Novelist (b. 2 January 1902, Uzunköprü
/ Edirne - d. 2 October 1964, İstanbul). She attended the primary school until
ten years of age and then entered the French School of Tutoring. In 1914, she
passed to the German High School in Haydarpaşa and went to Germany with the
help of Turkish German Association in 1917, where she completed her
undergraduate and doctorate studies on philosophy. She served in the Republican
People's Party for a while, and then dedicated herself to writing and theosophy.
She got married in 1931. She was a member of the Kenan Rıfai tarikat.* She is
buried in the Karacaahmet Graveyard. Her works have been republished by the
Kubbealtı Academy Foundation since 2001. She was a member of the Conquest
Society.
Her short stories and translations with
the pen name Safiye Sami Dilârâ were published in the reviews Millî Mecmua, Her Ay, etc. after 1926,
when she returned to İstanbul. Her first article titled “Rabindranath Tagore”
(Rabindranath Tagore) appeared in Millî Mecmua in 1927. Some of her articles remained in the newspapers where
they were serialized. Furthermore, she translated the novels of Knut Hamsun and
Selma Lagörleff. Safiye Erol wrote four novels, two translations, two etudes
and hundreds of articles, until 1964 without cease. Her articles, which were
later collected under the title Makaleler (Articles), appeared in the reviews and newspapers such as Mecmua, Her Ay, Yeni İstanbul, Havadis, Türk
Yurdu and Son Havadis. She used a
sincere and warm language in her works, where she sometimes used a narrative
and sometimes a floating expression.
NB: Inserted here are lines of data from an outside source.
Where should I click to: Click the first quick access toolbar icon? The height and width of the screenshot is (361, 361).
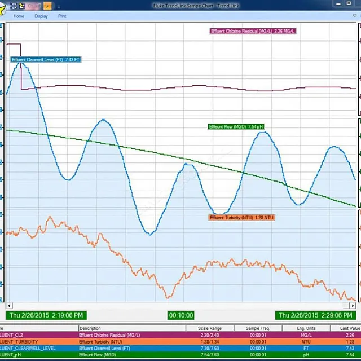point(15,6)
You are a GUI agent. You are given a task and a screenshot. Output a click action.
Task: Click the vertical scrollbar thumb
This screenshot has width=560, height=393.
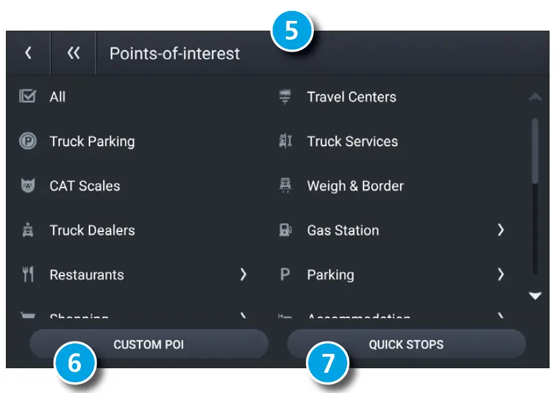tap(535, 150)
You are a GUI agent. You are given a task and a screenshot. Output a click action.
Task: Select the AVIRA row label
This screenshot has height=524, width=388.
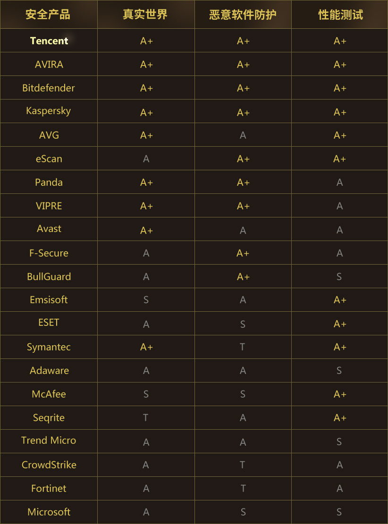[49, 65]
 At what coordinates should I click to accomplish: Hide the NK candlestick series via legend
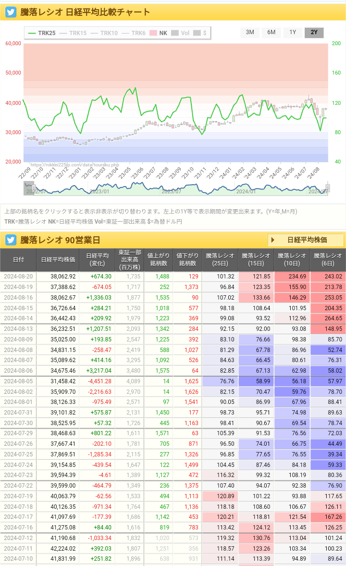pyautogui.click(x=159, y=33)
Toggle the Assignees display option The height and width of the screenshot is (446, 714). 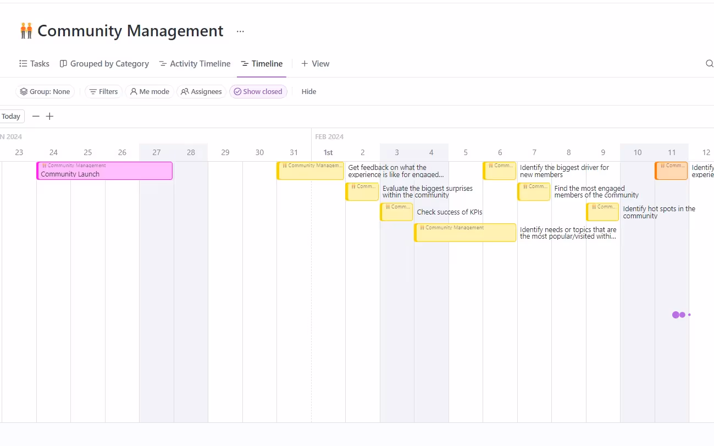(201, 91)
All of her novels depict the people who
suffer from love, which are sometimes romantic, and even ill.
Erol has been on the literary agenda
again with the attempts of Halil Açıkgöz and the republication of her works by
the Kubbealtı Publications. According to Selim İleri, the history of literature
is one of “Treachery”, when thinking about Erol; as her name is never mentioned
in this history, except the work titled “Resimli Türk Edebiyatı” (Turkish
Literature with Illustrations) by Banarlı. However, Murat Belge puts that Erol
“is no inferior to Halide Edip Adıvar.”
WORKS:
NOVEL: Kadıköy'ün Romanı (The Novel of Kadıköy, 1938), Ülker Fırtınası (Comet Storm, 1944), Ciğerdelen (Piercing Through the Chest,
1947), Dineyri Papazı (Father of
Dineyri, serialized in Tercüman in
1955; edited by Halil Açıkgöz, 2001).
STUDY: Ken'an Rıfaî ve Yirminci Asrın Işığında Müslümanlık (Ken'an Rıfaî and Islam in the Twentieth Century,
with Samiha Ayverdi, Nezihe Araz and Sofi Huri, 1951), Çölde Biten Rahmet Ağacı (Tree of Benevolence in the Desert,
serialized in Tercüman in 1962;
edited by Halil Açıkgöz, 2001).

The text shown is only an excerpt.